To no one's surprise I am playing a necromancer.
I have a few thoughts about the game but also feel like I haven't seen that much of it yet despite already being level 50. Still haven't done any dungeons or anything.
You level up truly insanely fast in this for some reason. One time I even went from level 41 to 45 all in one single XP drop and I still don't even know what I did to get that.
Some positives:
1- You don't actually have that many buttons to press. In some other MMOs like this (FFXIV being the one I played most recently) you have a whole lot of cooldowns, three-part combos, mobility skills, and just stuff you're supposed to press in a specific order in order to contribute optimally. Here it's pretty simplified to just 10 buttons, half of which come from your equipped weapons and the rest having limited predefined roles.
Consequently, the buttons you do press end up feeling a lot more substantial and distinct. There isn't really an action I have seen so far that feels like strictly filler.
2- You get to make some choices about your character's backstory and motivation during character creation, and these choices seem to come up in quests as well. This is not entirely unusual in single-player RPGs but the other MMOs I have played tend to avoid that sort of thing entirely. Another rare thing is that some of the story quests also have some branching paths.
3- I really like that it's not a subscription-based game, and even seems to have a very solid free to play version. I still think the lack of a mount during that is rather evil but still way better than subscriptions.
4- You seem to have a decent amount of options for customizing your playstyle, with multiple talent lines to pursue, different weapon types giving you very different skills rather than just having different stats, and eventually also things like specializations.
This is especially nice relative to FFXIV's complete lack of anything remotely similar, with all characters of a class always having all of the abilities for said class (as long as they did their quests). According to a friend the logic there was that people would become toxic over other players having sub-optimal builds and mandating them to use only the most effective skills, which is 100% something that happens but this is still a trade-off I don't really like.
5- I like how a few of the zones are in active war, with NPC armies invading towns and attempting to capture them while players gather together to defend them.
6- My flesh golem turns into a fucked up zombie shark when I go underwater.
The negatives:
1- The game's presentation and world so far seem pretty much just "okay" in my opinion. It's not generic (haven't even seen an elf or anything yet), but it's also not particularly inspiring to me so far. Maybe when we get to see those elder dragons things are going to pick up? Zhaitan definitely looks like an awesome villain for a game to have but simply hasn't arrived yet.
2- Similarly, a lot of the zones are large enough and include so many different sub-zones that so far they haven't quite managed to have the most coherent central identity the way zones in games like WoW or OSRS do. This isn't all that bad but still affects the way I think about them. Maybe this also gets better once I get further away from the "green hills and forests"-type starting areas (although I feel like I have seen like three or four areas with that aesthetic already).

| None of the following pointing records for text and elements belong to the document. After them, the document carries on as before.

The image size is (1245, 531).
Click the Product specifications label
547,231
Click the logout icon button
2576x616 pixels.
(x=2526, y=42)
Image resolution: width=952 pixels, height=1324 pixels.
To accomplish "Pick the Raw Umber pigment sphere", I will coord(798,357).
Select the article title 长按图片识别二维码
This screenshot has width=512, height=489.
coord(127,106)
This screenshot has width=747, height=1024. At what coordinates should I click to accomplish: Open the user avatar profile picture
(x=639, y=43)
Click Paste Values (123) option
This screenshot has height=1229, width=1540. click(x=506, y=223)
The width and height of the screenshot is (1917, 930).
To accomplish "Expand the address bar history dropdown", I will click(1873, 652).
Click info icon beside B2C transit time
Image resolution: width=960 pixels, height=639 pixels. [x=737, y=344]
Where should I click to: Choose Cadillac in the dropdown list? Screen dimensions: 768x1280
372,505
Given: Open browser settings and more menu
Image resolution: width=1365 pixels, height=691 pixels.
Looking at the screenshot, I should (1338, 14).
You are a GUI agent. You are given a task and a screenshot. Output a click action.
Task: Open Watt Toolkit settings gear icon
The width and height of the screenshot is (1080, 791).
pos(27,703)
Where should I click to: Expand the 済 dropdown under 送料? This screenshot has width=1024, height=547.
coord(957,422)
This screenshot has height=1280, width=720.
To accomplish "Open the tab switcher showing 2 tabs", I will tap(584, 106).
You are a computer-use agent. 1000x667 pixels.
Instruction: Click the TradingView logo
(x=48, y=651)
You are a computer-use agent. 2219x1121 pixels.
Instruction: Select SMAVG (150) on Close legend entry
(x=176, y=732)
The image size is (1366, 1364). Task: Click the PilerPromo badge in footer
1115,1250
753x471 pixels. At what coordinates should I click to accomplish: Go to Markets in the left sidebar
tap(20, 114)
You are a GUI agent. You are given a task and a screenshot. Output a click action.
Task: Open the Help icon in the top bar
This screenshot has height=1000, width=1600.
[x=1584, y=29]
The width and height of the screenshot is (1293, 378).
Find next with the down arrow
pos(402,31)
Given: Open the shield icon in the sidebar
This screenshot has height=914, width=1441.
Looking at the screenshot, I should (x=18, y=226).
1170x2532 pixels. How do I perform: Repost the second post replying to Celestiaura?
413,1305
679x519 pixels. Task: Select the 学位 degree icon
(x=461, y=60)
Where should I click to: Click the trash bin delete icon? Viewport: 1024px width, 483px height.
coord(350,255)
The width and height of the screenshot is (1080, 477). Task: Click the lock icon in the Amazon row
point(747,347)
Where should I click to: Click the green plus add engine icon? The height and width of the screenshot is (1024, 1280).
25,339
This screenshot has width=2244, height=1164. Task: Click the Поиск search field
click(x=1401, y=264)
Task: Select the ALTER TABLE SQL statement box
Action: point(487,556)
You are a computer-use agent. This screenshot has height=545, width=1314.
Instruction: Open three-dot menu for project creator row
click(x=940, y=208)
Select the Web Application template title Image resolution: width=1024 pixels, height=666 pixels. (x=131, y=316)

3- The materials gathering for crafting seems to be somewhat unbalanced. You level up so fast and get sent to new zones so quickly that you soon begin stockpiling crafting materials that you don't have the skill to use because the first tier of them seems to last all the way to maybe rank 75? It's as if the game used to have a slower pace that was more in line with that but now you just zoom past the stage where you're collecting tier 1 materials before you gather enough to move up to start using tier 2 materials.
That would also explain why I haven't crafted anything worth using so far. I'm getting significantly better stuff just from questing as I level.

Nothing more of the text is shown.